Nonostante questo, la convinzione che “un bicchiere non fa male” rimane diffusa. Ecco perché la Giornata del 9 settembre punta prima di tutto alla consapevolezza: evitare che la sindrome resti un tema confinato alle pubblicazioni scientifiche e non diventi invece materia di conoscenza comune, anche nei giovani adulti che si affacciano all’età fertile.
Informazione e formazione
La prevenzione passa dalla comunicazione diretta alle donne, ma anche dalla preparazione di chi le accompagna nel percorso nascita. Per questo l’Iss, con il Centro nazionale Dipendenze e Doping e il sostegno del ministero della Salute, ha avviato un programma formativo nazionale dedicato ai professionisti socio-sanitari.
Il progetto, intitolato “Salute materno-infantile: formazione degli operatori socio-sanitari ed empowerment delle giovani donne (18-24 anni) sui rischi connessi al consumo di alcol in gravidanza”, ha visto un’adesione significativa: oltre 23.600 iscrizioni ai corsi e 15.590 completamenti, circa il 66% del totale. Il modulo che ha registrato la maggiore partecipazione è stato quello sugli elementi base della diagnosi, con quasi 10mila iscritti.
Questi numeri raccontano la necessità di colmare un vuoto di conoscenze. Troppo spesso, infatti, i messaggi che arrivano alle gestanti sono contraddittori o, peggio, inesistenti. C’è chi riceve rassicurazioni infondate, chi non viene informata in modo esplicito e chi, ancora, trova normalizzato il consumo di alcol da parte di figure di riferimento.
Fnopo insiste su questo punto: “Le ostetriche hanno un ruolo fondamentale nell’educazione sanitaria e nell’accompagnamento delle gestanti.

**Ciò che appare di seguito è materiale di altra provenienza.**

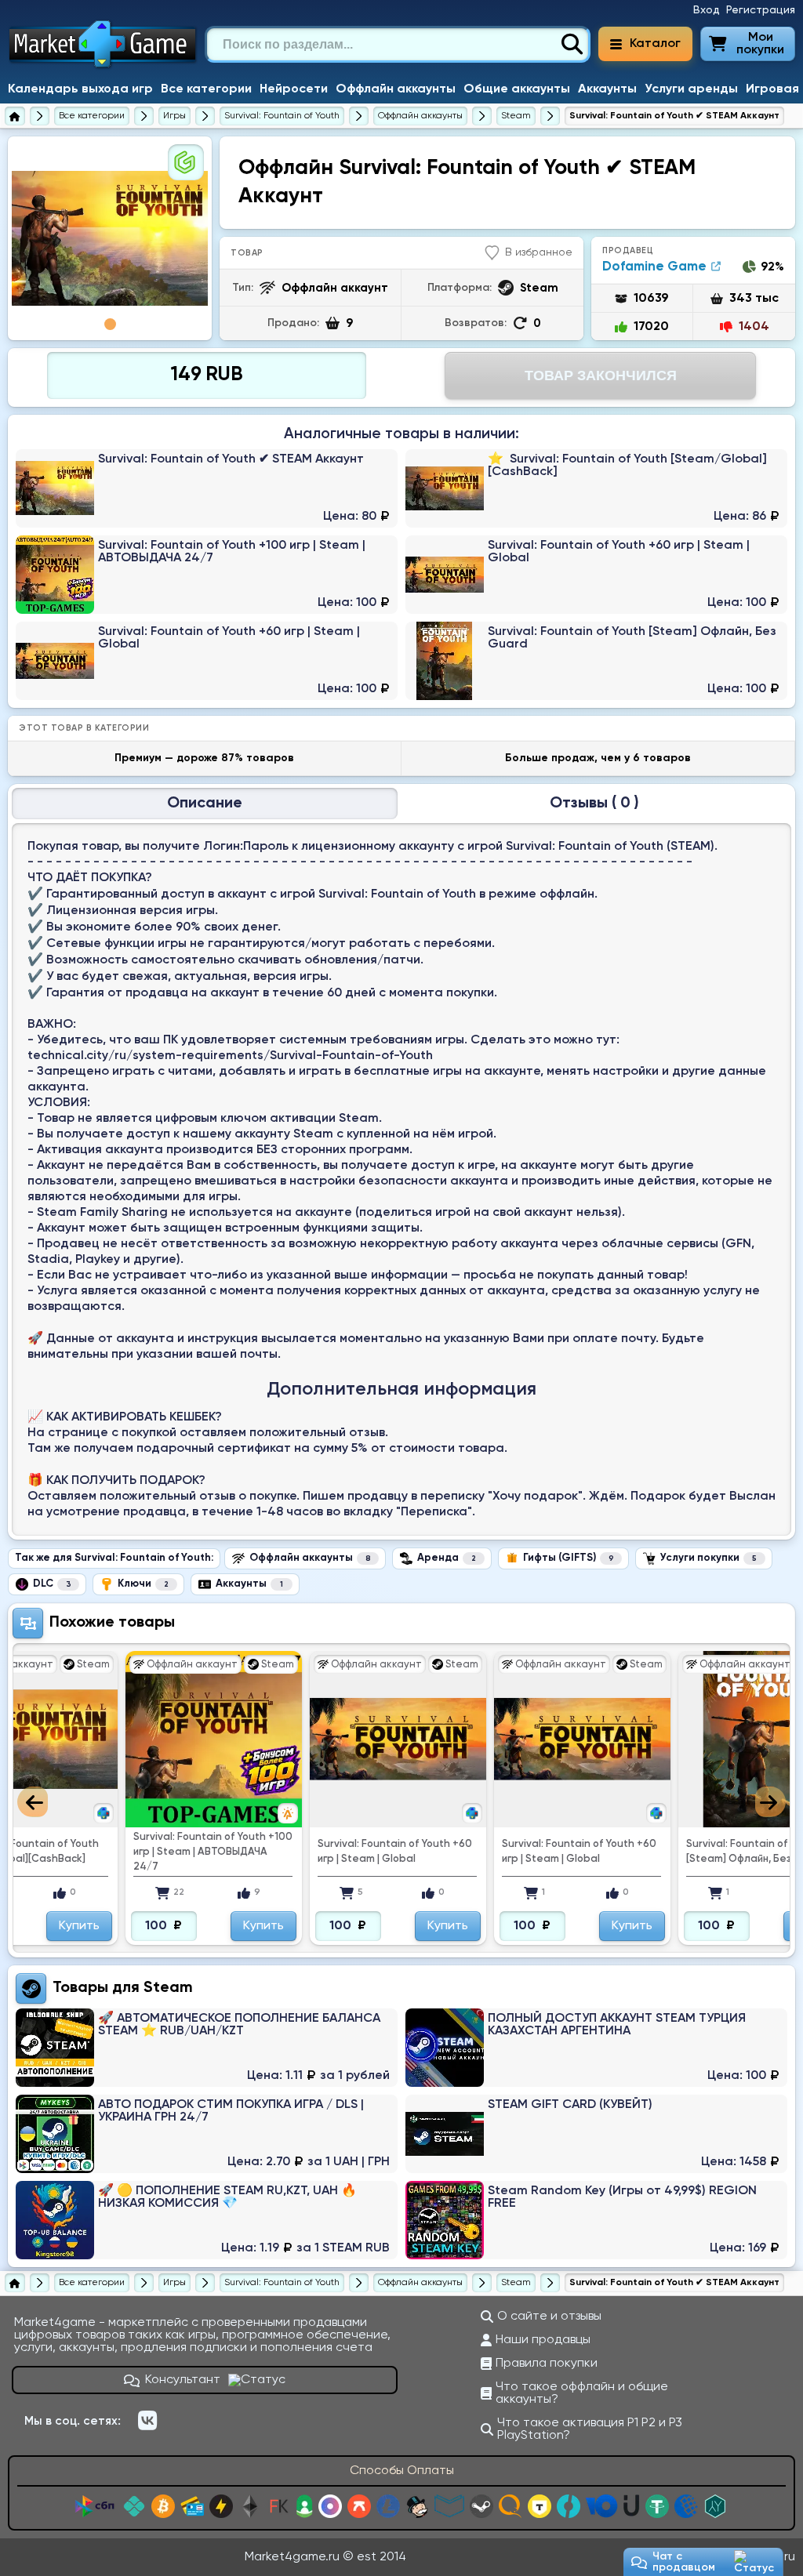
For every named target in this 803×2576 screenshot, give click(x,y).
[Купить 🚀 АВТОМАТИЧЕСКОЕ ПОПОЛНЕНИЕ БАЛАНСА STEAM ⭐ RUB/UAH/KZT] (207, 2047)
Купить (79, 1926)
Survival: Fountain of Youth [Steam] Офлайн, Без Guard (572, 1851)
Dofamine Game (654, 267)
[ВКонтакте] (147, 2421)
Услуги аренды (691, 89)
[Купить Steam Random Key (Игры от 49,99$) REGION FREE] (596, 2220)
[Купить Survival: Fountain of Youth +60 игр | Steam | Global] (596, 574)
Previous (32, 1802)
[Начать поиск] (571, 44)
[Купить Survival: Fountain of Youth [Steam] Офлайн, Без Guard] (596, 661)
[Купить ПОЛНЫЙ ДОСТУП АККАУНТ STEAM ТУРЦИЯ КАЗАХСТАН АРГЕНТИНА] (596, 2047)
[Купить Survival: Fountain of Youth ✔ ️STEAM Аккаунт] (207, 488)
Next (770, 1802)
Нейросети (294, 89)
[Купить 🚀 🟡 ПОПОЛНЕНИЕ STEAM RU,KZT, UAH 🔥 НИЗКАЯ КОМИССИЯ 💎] (207, 2220)
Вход (706, 10)
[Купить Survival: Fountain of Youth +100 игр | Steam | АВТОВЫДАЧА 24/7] (207, 574)
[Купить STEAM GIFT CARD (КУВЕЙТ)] (596, 2134)
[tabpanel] (110, 238)
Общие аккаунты (516, 89)
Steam (168, 1988)
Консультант (182, 2380)
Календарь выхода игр (80, 89)
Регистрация (760, 10)
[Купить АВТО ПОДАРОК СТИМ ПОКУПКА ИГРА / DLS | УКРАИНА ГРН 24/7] (207, 2134)
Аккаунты (607, 89)
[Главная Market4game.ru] (103, 67)
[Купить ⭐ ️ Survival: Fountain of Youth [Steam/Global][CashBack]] (596, 488)
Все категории (206, 89)
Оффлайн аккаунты (396, 89)
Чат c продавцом (683, 2562)
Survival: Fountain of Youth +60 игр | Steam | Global (210, 1851)
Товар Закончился (601, 375)
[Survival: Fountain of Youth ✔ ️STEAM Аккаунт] (110, 239)
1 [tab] (110, 324)
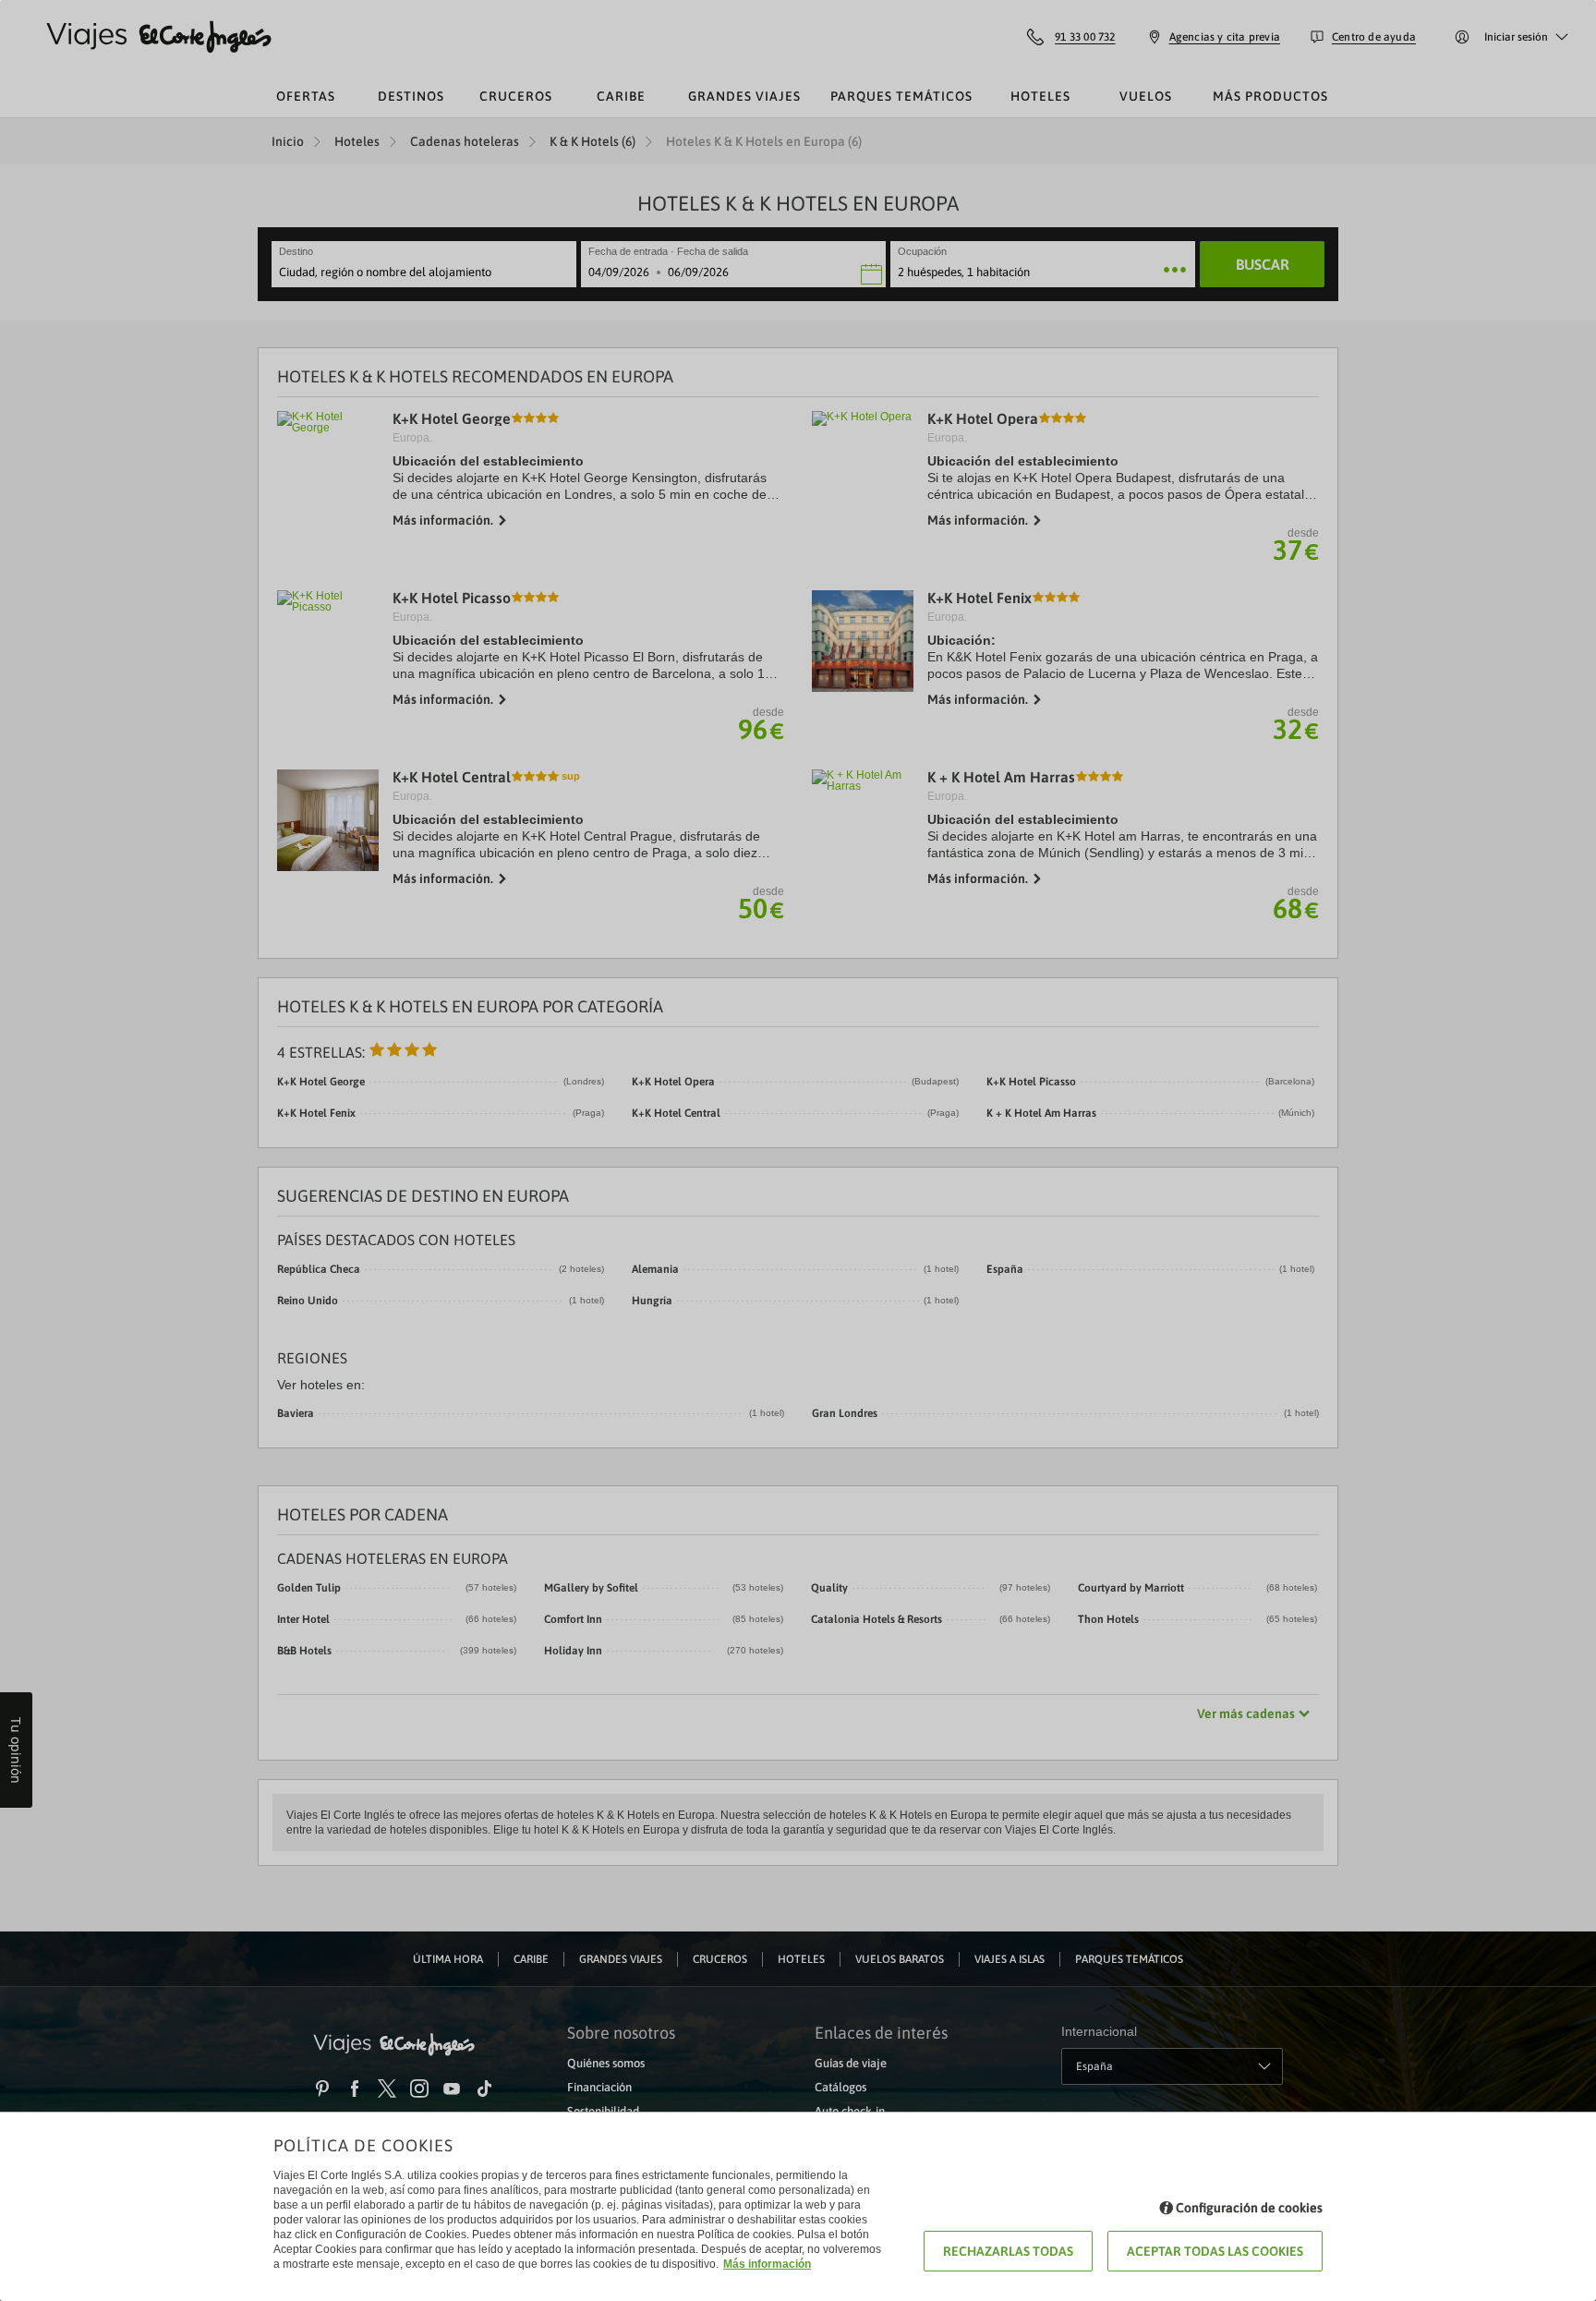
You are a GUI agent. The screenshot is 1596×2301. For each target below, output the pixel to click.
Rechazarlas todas (1008, 2251)
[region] (798, 1150)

Siamo al fianco delle donne per spiegare i rischi e sostenerle in scelte di salute consapevoli”. In un contesto come quello italiano, dove l’alcol è parte integrante della socialità, il compito degli operatori sanitari diventa ancora più delicato. L’obiettivo non è demonizzare una cultura, ma chiarire che in gravidanza l’unica scelta priva di rischi è l’astensione totale.
Il mito del “bere mediterraneo”
Se l’alcol è radicato nelle abitudini sociali e alimentari italiane, l’idea che piccole quantità siano innocue affonda le sue radici anche nel cosiddetto “mito del bere mediterraneo”. Il bicchiere di vino a tavola, il brindisi nelle occasioni familiari, il consumo percepito come parte della convivialità. In questo quadro, chiedere l’astensione totale alle donne in gravidanza non significa soltanto trasmettere un’informazione medica, ma entrare in un terreno che tocca credenze, tradizioni e pratiche quotidiane.
“Bere anche saltuariamente può avere conseguenze irreversibili sullo sviluppo del feto, determinando disabilità cognitive, problemi comportamentali e difficoltà di apprendimento che accompagneranno il bambino per tutta la vita”, ricorda Del Bo. Ma questa affermazione si scontra con un contesto in cui spesso i rischi vengono minimizzati.
L’ostacolo è quindi anche culturale. Secondo studi condotti in diversi Paesi europei, molte donne riportano di aver ricevuto consigli discordanti: alcuni medici parlano di astensione totale, altri suggeriscono che “qualche bicchiere” non rappresenti un pericolo. Questo cortocircuito comunicativo mina la fiducia e alimenta false certezze.
Per cambiare paradigma serve un lavoro a più livelli: campagne pubbliche, formazione sanitaria, coinvolgimento delle scuole e dei media. Perché l’idea che “non faccia male” non nasce nel vuoto, ma si nutre della normalizzazione diffusa del consumo di alcol. Spezzare questa catena culturale è forse la sfida più complessa, ma anche la più necessaria.